- The paper uses the TIPI across nine languages to reveal that GPT models display non-uniform, multi-modal personality traits rather than a coherent personality.
- It employs Bayesian Gaussian Mixture Models and kernel density estimation on 695 data points to capture variations in personality trait distributions.
- The findings imply that human-centric psychometric tools may be inadequate for AI, underscoring the need for new substrate-free evaluation frameworks for safe deployment.

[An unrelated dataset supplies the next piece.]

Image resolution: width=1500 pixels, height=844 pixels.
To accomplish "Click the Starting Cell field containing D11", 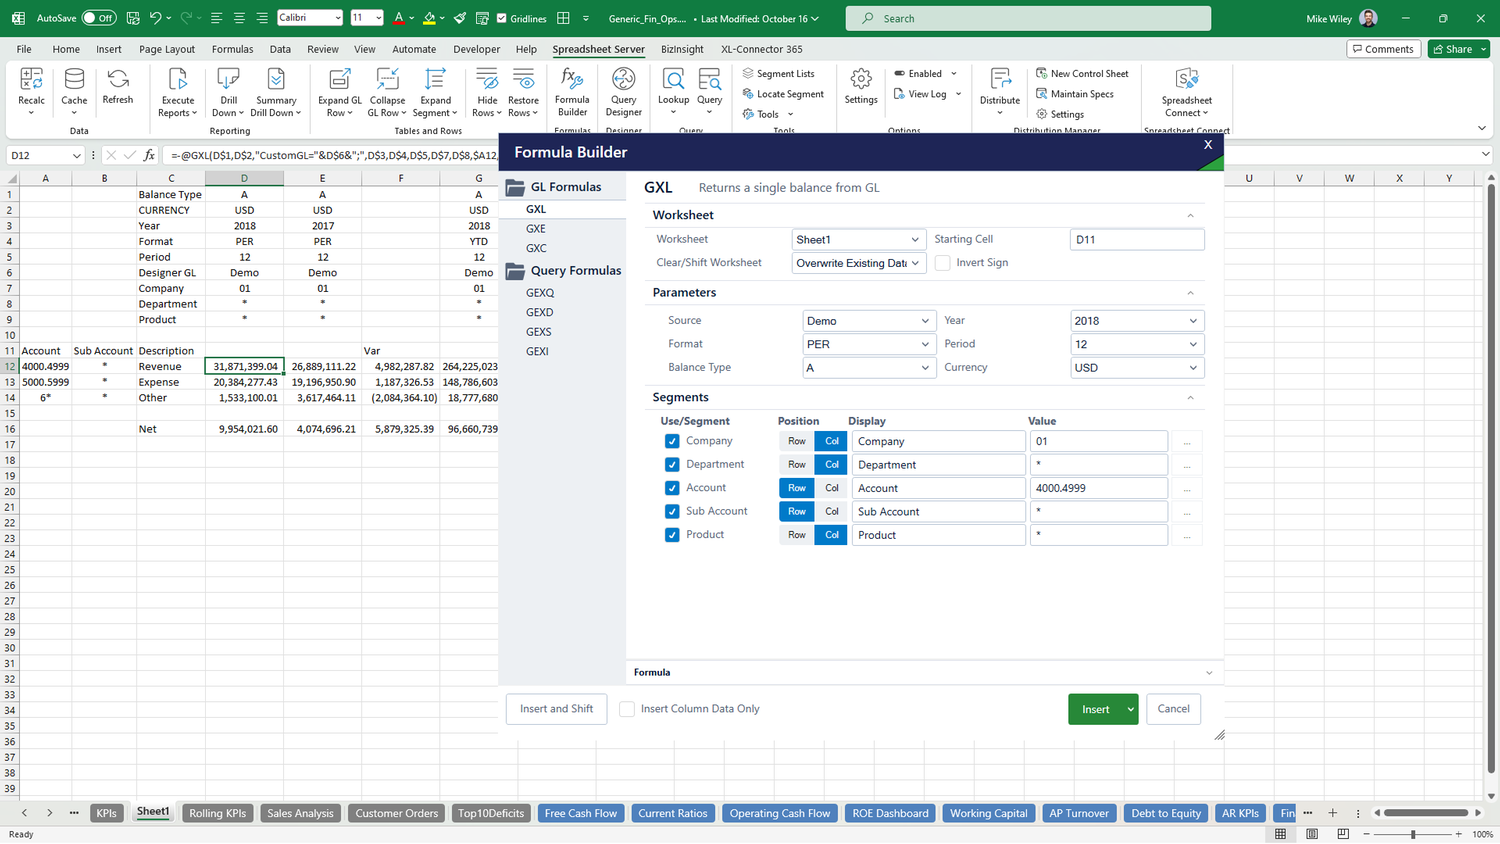I will coord(1137,239).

Assessing GPT LLMs Through Psychometric Evaluation
The paper "Do GPT LLMs Suffer From Split Personality Disorder? The Advent Of Substrate-Free Psychometrics" (2408.07377) examines the expression of personality traits in GPT LLMs using a psychometric approach. By deploying personality questionnaires across multiple languages, the paper investigates whether GPT models exhibit stable personality traits, which has implications for the safety and reliability of these AI systems in real-world applications.
Language-Spanning Personality Assessment
The paper implements the Ten Item Personality Inventory (TIPI) across nine languages to rate the GPT model's expression of the Big Five personality traits: Openness, Conscientiousness, Extraversion, Agreeableness, and Neuroticism. Statistical analyses, including Bayesian Gaussian Mixture Models, are employed to explore the consistency of these traits across languages. Results indicate significant interlingual and intralingual variations, with distribution patterns suggesting potential multi-modal configurations.
Data and Analysis Techniques
- Sample Collection: The paper collected 695 data points from prompts given in Bulgarian, Catalan, Chinese, German, English, French, Japanese, Korean, and Spanish.
- Kernel Density Estimation: Examined the distribution of personality traits, noting variations in skewness, kurtosis, and modality, which implies non-normality.
- Bayesian Gaussian Mixture Models: Detected that only about 20% of latent trait models were best fit by a singular Gaussian distribution, suggesting the presence of multiple underlying personality components within the model.
Interpretation of Results
The findings reveal that GPT models do not develop a coherent and consistent personality akin to human norms but instead exhibit significant variability across different linguistic inputs. The suggestion of multi-modal distributions indicates that elicited traits may reflect multiple latent sub-personalities rather than a singular cohesive identity schema. The instability of these traits across languages could potentially lead to unpredictable and unsafe AI behavior, particularly as GPT systems become more integrated into decision-making contexts that affect human life.
Implications for AI Psychometrics
- Species-Neutral Psychometrics: The paper proposes a framework for substrate-free, species-neutral psychometric evaluation, extending traditional approaches to better accommodate AI applications.
- Training Data Considerations: The variability in personality traits is potentially influenced by biases in training data distributions and the predominance of certain cultures, notably US-centric values.
Methodological Approaches and Limitations
The method depends heavily on pre-existing psychometric instruments adapted for AI, raising questions about construct validity and the possible emergence of non-human trait dimensions. This work challenges the applicability of human-centric testing tools such as the TIPI when applied to non-human agents and highlights the need for the development of AI-specific psychometric instruments.
Conclusion
The paper presents strong evidence suggesting GPT LLMs do not possess a consistent personality across languages, but rather, present multiple personality-like expressions. This work outlines important considerations for the deployment of AI models in sensitive applications, advocating for the evolution of new psychometric frameworks and methods suited to AI's unique characteristics. The integration of AI systems into decision-making domains underscores the urgency of these developments to ensure safe and reliable AI-human interaction.